§ **EXERCISE**
Pick out every line in the records below that contains the word "Where", and copy each of those lines.

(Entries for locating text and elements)
>>>
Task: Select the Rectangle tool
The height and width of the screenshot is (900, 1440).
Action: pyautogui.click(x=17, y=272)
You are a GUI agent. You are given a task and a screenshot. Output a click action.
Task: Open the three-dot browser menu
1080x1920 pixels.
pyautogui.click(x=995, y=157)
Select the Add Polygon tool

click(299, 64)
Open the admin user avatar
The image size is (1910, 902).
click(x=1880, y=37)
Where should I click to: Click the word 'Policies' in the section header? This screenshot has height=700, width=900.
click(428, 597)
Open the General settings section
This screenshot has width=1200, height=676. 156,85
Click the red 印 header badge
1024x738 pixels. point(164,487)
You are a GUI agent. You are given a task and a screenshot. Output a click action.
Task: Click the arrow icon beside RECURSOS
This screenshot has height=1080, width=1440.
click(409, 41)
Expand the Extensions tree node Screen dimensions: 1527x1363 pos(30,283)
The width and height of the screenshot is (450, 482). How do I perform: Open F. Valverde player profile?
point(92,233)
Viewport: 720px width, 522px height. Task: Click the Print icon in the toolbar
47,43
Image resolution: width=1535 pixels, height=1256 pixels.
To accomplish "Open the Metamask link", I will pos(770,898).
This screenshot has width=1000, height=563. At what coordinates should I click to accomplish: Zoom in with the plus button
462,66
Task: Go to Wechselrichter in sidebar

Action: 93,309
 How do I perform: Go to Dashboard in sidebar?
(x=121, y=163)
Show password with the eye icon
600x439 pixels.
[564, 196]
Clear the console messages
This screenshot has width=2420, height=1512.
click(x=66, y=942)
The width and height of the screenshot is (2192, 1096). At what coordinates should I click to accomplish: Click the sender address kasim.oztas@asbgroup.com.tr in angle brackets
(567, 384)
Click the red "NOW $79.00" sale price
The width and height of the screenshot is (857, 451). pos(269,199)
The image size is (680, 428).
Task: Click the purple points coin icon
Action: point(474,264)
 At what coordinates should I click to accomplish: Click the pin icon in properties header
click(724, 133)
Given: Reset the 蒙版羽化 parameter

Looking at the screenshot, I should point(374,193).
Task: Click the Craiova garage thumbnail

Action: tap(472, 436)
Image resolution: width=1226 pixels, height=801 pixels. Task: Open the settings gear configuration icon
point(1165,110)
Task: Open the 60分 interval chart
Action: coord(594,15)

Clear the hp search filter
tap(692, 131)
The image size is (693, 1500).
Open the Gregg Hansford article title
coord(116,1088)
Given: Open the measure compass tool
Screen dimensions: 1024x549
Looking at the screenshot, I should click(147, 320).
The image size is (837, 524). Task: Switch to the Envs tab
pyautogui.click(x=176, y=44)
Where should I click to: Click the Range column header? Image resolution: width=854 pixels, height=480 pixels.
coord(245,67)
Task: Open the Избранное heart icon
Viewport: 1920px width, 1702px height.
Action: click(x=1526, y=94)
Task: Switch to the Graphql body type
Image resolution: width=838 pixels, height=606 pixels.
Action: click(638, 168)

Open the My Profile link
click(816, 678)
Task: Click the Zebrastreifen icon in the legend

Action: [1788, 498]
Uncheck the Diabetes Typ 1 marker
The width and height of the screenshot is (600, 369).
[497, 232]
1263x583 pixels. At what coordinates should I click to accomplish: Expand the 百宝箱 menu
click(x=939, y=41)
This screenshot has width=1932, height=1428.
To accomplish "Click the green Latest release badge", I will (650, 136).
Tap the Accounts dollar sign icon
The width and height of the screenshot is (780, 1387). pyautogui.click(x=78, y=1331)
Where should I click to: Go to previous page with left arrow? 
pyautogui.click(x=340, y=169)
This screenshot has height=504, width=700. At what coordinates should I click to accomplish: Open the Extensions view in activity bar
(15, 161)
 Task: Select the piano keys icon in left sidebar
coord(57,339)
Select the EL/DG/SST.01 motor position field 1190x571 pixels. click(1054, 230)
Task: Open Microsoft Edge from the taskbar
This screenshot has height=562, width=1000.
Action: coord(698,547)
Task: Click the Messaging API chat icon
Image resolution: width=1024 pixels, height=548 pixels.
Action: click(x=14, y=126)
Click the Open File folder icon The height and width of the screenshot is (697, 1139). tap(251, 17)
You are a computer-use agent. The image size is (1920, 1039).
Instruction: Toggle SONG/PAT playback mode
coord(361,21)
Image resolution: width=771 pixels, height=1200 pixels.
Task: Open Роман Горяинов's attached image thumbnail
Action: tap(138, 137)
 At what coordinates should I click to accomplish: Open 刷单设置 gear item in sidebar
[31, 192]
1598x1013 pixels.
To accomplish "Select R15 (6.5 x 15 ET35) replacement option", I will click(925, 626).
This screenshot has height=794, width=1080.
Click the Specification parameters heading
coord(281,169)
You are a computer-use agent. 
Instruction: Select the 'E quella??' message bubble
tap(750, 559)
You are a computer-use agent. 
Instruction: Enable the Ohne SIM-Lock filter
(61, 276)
<<<
§ **OUTPUT FOR THIS EXERCISE**
Where should I click to: Click the word 'Policies' in the section header? This screenshot has height=700, width=900.
Where should I click to: Click the Range column header? Image resolution: width=854 pixels, height=480 pixels.
Where should I click to: Go to previous page with left arrow? 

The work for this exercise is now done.